Selama ini, subsidi BBM di beberapa negara di Asia Tenggara (Association of South East Nations/ASEAN) cenderung lebih tinggi daripada Eropa. Dari data yang Fatih paparkan, tahun lalu subsidi energi di ASEAN mencapai US$ 200 miliar. Ini sedikit meningkat dibandingkan tahun 2016 yang masih dibawah US$ 200 miliar.
Menurut Fatih, masyarakat miskin memang masih membutuhkan subsidi. Namun, pemerintah Indonesia perlu mendesain mengenai skema pemberian subsidi.

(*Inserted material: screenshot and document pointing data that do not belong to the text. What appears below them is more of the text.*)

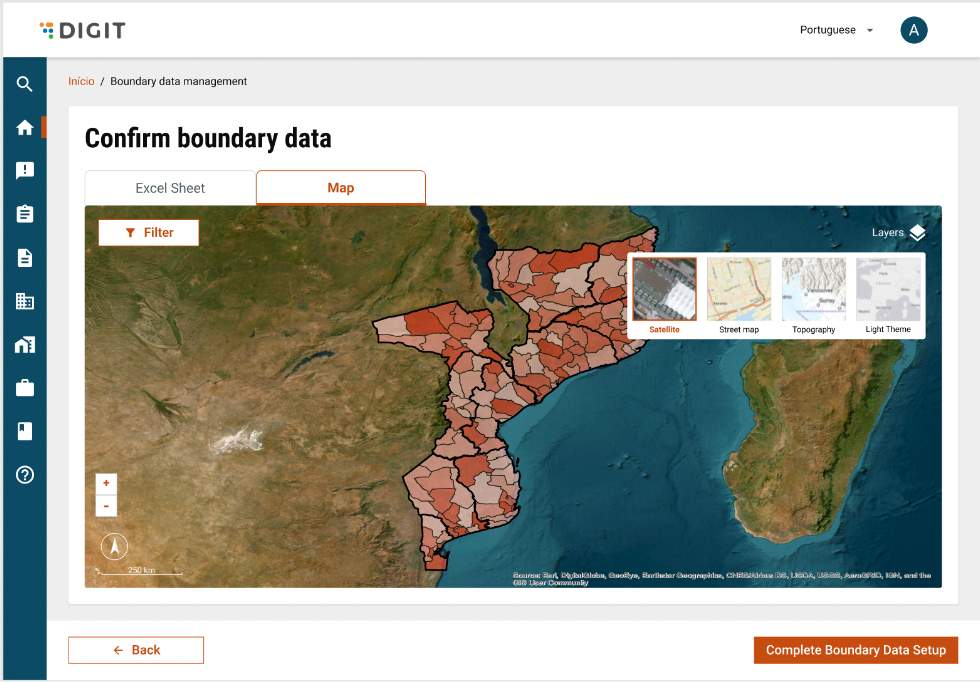The width and height of the screenshot is (980, 682).
Task: Open the map Filter options
Action: (149, 233)
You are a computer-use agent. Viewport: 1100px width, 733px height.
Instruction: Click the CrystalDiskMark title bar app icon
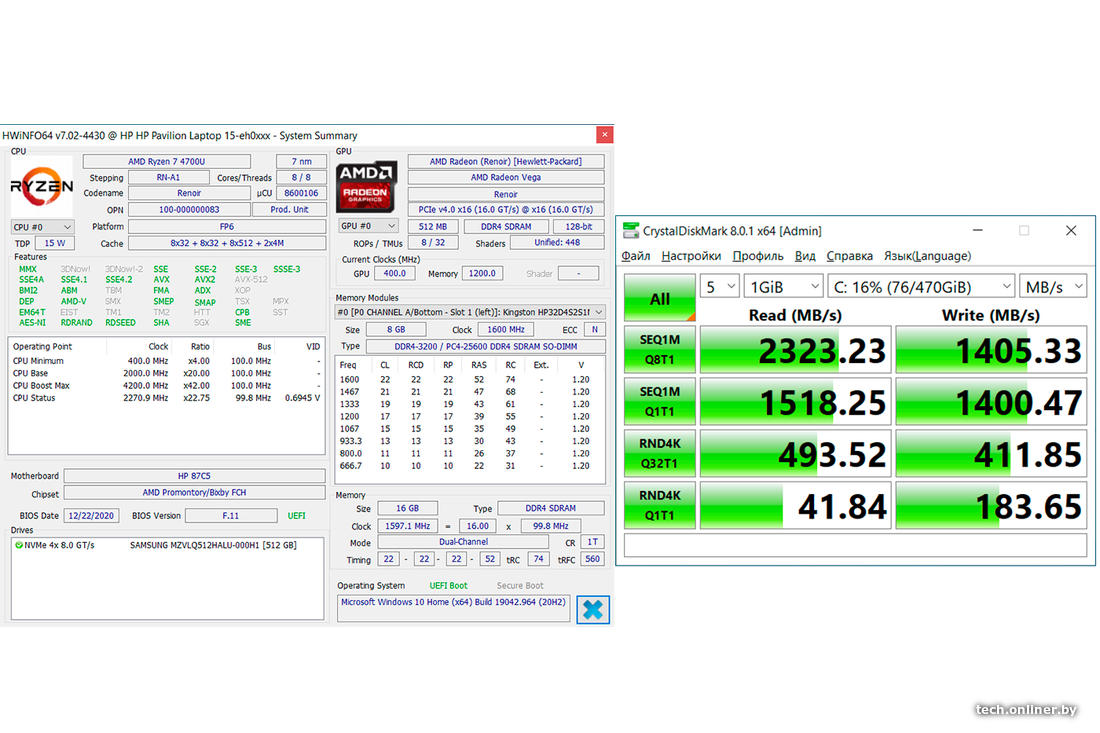[x=630, y=231]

Subsidi itu harus tepat sasaran untuk rakyat miskin. “Itu perlu didesain case by case. Harus sesuai target mengingat harga minyak dunia masih volatile,” ujar Fatih.
Tahun ini pemerintah menganggarkan subsidi energi Rp 94,55 triliun dalam APBN 2018. Perinciannya subsidi BBM, elpiji 3 kilogram (kg) Rp 46,86 triliun dan listrik Rp 52,66 triliun.
Pemerintah pun berencana menambah subsidi solar dari Rp 500 menjadi Rp 2.000 per liter. Tambahan subsidi ini karena harga minyak terus mengalami kenaikan.
Fatih memberikan beberapa rekomendasi lainnya kepada pemerintah Indonesia terkait kebijakan energi. Salah satunya pemerintah Indonesia perlu meningkatkan investasi di sektor energi.
Indonesia bisa mencontoh Tiongkok yang tahun lalu menjadi juara investassi hingga US$ 400 miliar. Investasi tersebut paling besar dari sektor ketenagalistrikan.
(Baca: Pemerintah Siapkan Tambahan Subsidi Solar meski Tak Ada APBNP)
Agar investasi masuk, pemerintah bisa memberikan kebijakan yang ramah investasi dan menjamin adanya stabilitas investasi. "Investor akan datang kalau yakin akan dapat return," kata Fatih.